# The death of Pelican Lake?



## americanforkdude (Sep 13, 2007)

So hard to believe, supposedly someone from am. fork went out to pelican and put a camera through the ice. He said he didn't see a moving fish, all fish were on the bottom and dead. My buddy claims they called the Fish and Game in Vernal and reported it and they haven't heard anything back yet. He said this has happened in the past. I hope this is not the case, that is an awesome fishery. He said it is from them draining the lake so far down. I don't know if I buy it. I know the basin is cold, but that cold??? Utah Lake is just as shallow and I don't ever remember the fish being affected that badly.


----------



## LOAH (Sep 29, 2007)

That's a helluva blow. Maybe Pelican doesn't have the sub surface spring activity that Utah Lake does to keep the fish safe through the winter.

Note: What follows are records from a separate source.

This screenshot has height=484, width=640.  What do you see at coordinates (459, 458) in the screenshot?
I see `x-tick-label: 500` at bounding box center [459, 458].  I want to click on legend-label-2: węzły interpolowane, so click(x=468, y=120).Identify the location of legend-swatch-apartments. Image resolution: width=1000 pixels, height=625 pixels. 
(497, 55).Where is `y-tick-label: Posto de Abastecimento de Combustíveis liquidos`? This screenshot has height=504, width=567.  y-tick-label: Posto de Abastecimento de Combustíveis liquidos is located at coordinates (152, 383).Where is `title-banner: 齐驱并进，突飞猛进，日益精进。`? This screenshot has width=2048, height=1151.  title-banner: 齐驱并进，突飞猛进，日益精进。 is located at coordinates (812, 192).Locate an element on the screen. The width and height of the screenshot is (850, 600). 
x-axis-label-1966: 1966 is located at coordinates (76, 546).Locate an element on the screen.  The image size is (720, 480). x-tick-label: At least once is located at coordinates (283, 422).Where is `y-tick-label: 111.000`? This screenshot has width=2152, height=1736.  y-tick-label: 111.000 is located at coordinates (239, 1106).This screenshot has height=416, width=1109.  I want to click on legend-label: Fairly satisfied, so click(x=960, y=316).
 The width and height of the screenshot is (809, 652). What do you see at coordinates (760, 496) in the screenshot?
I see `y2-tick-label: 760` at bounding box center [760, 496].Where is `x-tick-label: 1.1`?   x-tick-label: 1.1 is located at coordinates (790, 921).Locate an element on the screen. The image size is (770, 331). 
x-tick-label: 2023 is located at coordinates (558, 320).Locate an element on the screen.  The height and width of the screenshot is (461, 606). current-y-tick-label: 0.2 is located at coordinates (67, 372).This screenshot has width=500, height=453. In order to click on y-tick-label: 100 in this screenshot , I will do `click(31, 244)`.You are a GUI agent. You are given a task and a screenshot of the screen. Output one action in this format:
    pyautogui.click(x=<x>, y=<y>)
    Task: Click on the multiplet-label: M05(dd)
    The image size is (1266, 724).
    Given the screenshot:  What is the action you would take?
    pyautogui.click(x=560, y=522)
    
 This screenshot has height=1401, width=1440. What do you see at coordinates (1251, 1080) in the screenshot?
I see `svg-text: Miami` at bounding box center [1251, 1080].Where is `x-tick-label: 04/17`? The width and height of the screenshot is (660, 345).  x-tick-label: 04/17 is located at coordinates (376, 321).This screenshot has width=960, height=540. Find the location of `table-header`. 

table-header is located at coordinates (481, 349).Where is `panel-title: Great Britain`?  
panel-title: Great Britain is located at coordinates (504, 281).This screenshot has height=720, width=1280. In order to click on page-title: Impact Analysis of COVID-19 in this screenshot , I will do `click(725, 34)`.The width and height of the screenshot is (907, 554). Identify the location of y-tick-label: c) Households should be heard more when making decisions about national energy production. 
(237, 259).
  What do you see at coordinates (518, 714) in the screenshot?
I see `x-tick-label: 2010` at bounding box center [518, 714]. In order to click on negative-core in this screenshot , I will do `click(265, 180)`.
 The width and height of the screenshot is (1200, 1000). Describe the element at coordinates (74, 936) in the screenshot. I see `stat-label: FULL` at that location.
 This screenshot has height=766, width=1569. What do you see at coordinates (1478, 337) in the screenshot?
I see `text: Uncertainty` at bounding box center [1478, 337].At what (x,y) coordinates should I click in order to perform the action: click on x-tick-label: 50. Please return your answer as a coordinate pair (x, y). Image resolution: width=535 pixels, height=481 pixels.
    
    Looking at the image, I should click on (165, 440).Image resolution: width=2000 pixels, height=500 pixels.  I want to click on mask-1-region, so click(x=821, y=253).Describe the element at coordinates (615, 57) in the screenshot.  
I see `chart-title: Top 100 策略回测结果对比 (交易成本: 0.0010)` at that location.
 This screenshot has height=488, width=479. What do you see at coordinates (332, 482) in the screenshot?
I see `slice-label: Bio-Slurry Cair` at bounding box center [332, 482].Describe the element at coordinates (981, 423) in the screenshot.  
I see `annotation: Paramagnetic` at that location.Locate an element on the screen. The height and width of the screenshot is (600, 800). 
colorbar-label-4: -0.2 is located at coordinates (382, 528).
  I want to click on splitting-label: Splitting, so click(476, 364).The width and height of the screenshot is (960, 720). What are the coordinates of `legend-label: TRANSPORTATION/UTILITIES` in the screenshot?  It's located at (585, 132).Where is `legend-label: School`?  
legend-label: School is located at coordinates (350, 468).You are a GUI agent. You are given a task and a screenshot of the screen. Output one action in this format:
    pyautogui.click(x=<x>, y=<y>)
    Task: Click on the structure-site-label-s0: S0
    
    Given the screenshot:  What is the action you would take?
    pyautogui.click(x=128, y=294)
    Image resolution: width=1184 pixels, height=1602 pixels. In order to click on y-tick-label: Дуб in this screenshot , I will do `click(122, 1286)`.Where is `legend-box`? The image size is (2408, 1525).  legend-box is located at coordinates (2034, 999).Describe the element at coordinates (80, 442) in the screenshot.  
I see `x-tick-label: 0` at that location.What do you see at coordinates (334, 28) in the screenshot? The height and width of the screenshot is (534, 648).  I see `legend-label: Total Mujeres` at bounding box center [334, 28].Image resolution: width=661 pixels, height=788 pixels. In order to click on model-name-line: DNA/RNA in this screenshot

Hopefully, it was just where your friend was. :shock: 

I've never even been there, but I know that the warm water people hold it almost sacred.


----------



## fishnate (Sep 11, 2007)

It has some winter kill every year. Ironically, that is probably why the remaining fish are in such good shape. It thins out the excess population. Just have to wait and see how bad it was this year with the water being a bit low. We'll know for sure by mid April.


----------



## metal_fish (Mar 19, 2008)

My family is from Roosevelt (uinta basin). Never had been able to fish pelican though. I have always wanted too. I think it could be true, the basin is cold enough to kill any warm water species in low enough water.


----------



## Poo Pie (Nov 23, 2007)

I bet it will be fine. I've fished on the ice there for the past three years. Last year I went about this time, (I remember because I fell through!) I saw quite a few dead gills as well but I also caught a lot. Always get a trip in right around the middle of April and see quite a few winter killed fishes on the bottom, but still slay them. Hopefully this is the case. That's one of my fav. places.


----------



## Nibble Nuts (Sep 12, 2007)

Hmmm. I'm going to wait for some kind of confirmation before I get p!ssed about this. 8)


----------



## Riverrat77 (Sep 7, 2007)

Has anyone heard more on this? Have only been there in the summer a few times, never in winter but I do remember it being an awesome fishery for nice gills and bass. I'd like to fish it again but if it has severely winterkilled, that'll certainly put a damper on those plans.


----------



## americanforkdude (Sep 13, 2007)

The fish and game did call my buddy back. They stated the ice conditions weren't safe to get out on, so they was going to have to wait until ice off to actually see the results. He said it is possible that there was winter kill, but it could also be due to how much pressure has been on it this winter combined with the catch and release w/ the cold weather/bad handling conditions. So I guess spring will tell, but I don't see Pelican being ruined, I just heard the rumor and was curious if any of you had heard the same thing.


----------



## tcb (Sep 26, 2007)

Actually, unless it freezes to the bottom, the temperature isn't what kills the fish. No matter how cold it gets, the water temp will still be 33 degrees. What kills fish in shallow lakes is heavy snow cover, where the sunlight cannot penetrate enough to keep plants producing oxygen. Eventually, the weakest individuals will die, and like was mentioned early, that sometimes results in an average larger size of the surviving fish, because there is more food to go around for the surviving fish.


----------